┌─ TEXTE SOURCE

30. Il faut, à cet égard, rappeler ici votre arrêt Adams/Commission (16), rendu à propos d' une affaire dans laquelle le requérant, condamné en Suisse pour avoir divulgué à la Commission des informations confidentielles relatives à des pratiques anti-concurrentielles de la société Hoffmann-La Roche, reprochait à la Commission de ne pas avoir saisi le comité mixte institué dans le cadre de l' accord de libre-échange entre la Communauté et la Suisse.

31. Vous aviez relevé

"... qu' une décision de saisir ou de ne pas saisir le comité mixte de cette affaire ne peut être prise qu' en vue des seuls intérêts généraux de la Communauté, à la suite d' une appréciation essentiellement politique qu' un particulier ne peut pas attaquer en justice" (17).

└─
┌─ DONNÉES FOURNIES

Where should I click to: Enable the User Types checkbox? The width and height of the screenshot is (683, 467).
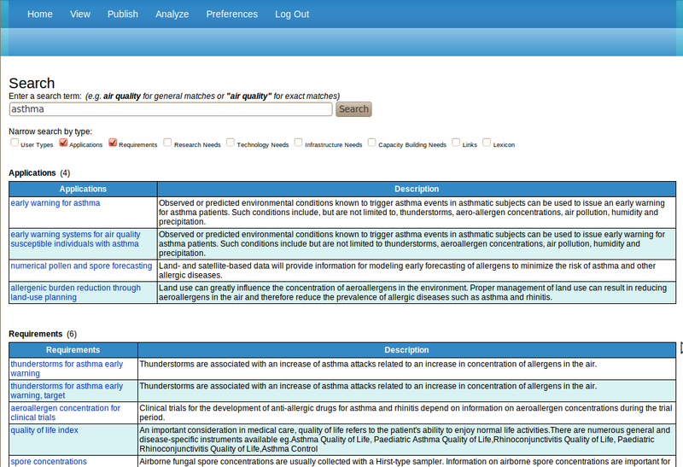pos(15,143)
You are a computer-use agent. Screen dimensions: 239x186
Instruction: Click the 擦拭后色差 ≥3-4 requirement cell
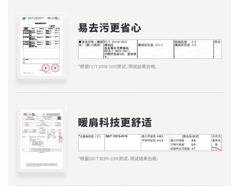pyautogui.click(x=150, y=45)
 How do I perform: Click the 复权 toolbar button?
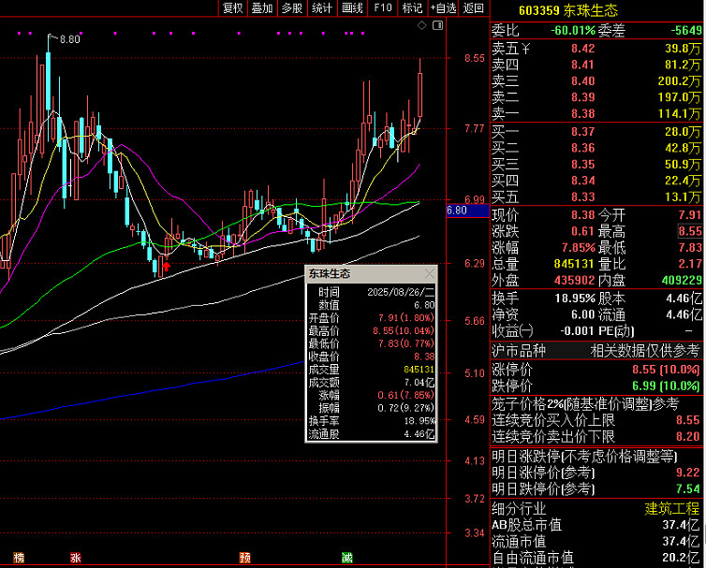pyautogui.click(x=232, y=8)
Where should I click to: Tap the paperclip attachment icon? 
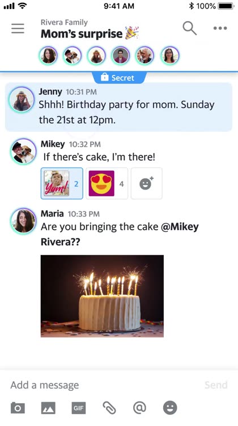(109, 408)
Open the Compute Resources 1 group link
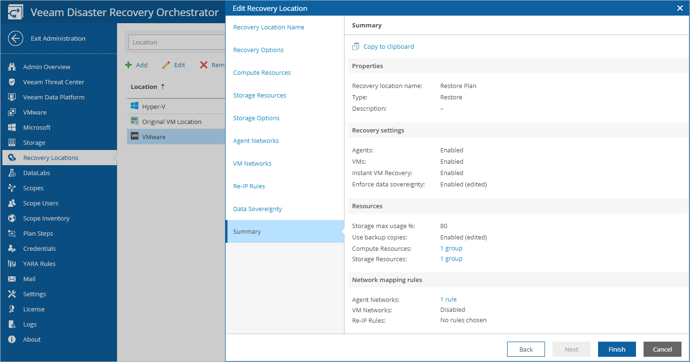Image resolution: width=690 pixels, height=362 pixels. [x=451, y=248]
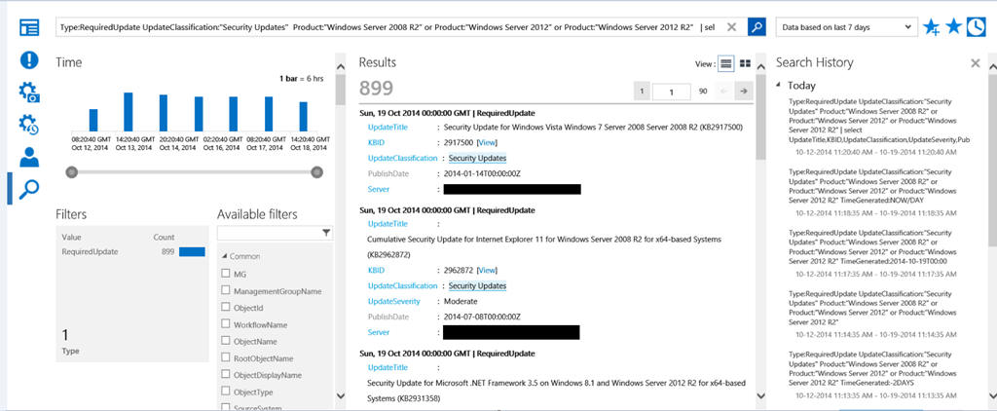Viewport: 997px width, 411px height.
Task: Select the Log Search magnifier in sidebar
Action: pos(30,188)
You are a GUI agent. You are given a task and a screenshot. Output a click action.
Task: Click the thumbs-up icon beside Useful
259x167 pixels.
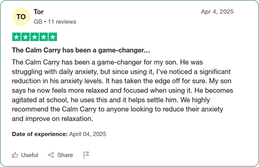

└─

## [CONSIGNES]
(A) Relevez tous les noms propres (personne, société, pays, institution) cités dans le passage sur l'arrêt Adams/Commission.
(B) Poursuivez le passage sur l'arrêt Adams/Commission à partir de la fin de la citation.

## [RÉPONSES ATTENDUES]
(A) Adams, Commission, Suisse, Hoffmann-La Roche, Communauté

(B)
32. De la même manière, la procédure visée à l' article 7 n' a pas pour objet d' appréhender les conséquences d' une décision individuelle mais exclusivement de régler les éventuels conflits pouvant naître directement entre les parties, relatifs notamment à la conservation des ressources de pêche (méthodes de capture) ou aux zones protégées.

33. La Communauté étant habilitée à interdire la prise en considération du Lavoen quant à l' octroi d' une licence, il convient, dès lors, d' examiner d' une part si la lettre constitue, en l' espèce, une décision au sens de l' article 173, deuxième alinéa, et d' autre part si, bien qu' adressée au royaume de Suède, elle concernait directement et individuellement la requérante.

34. Tant dans ses écritures que lors de la procédure orale, la Commission a soutenu que la lettre ne pouvait être interprétée comme interdisant l' octroi d' une licence, mais seulement comme proposant ce refus, en sorte qu' elle ne saurait être considérée

"... comme un acte émanant de l' organe compétent, destiné à produire des effets juridiques, constituant le terme ultime de la procédure interne audit organe et par lequel celui-ci statue définitivement, dans une forme permettant d' en identifier la nature" (18).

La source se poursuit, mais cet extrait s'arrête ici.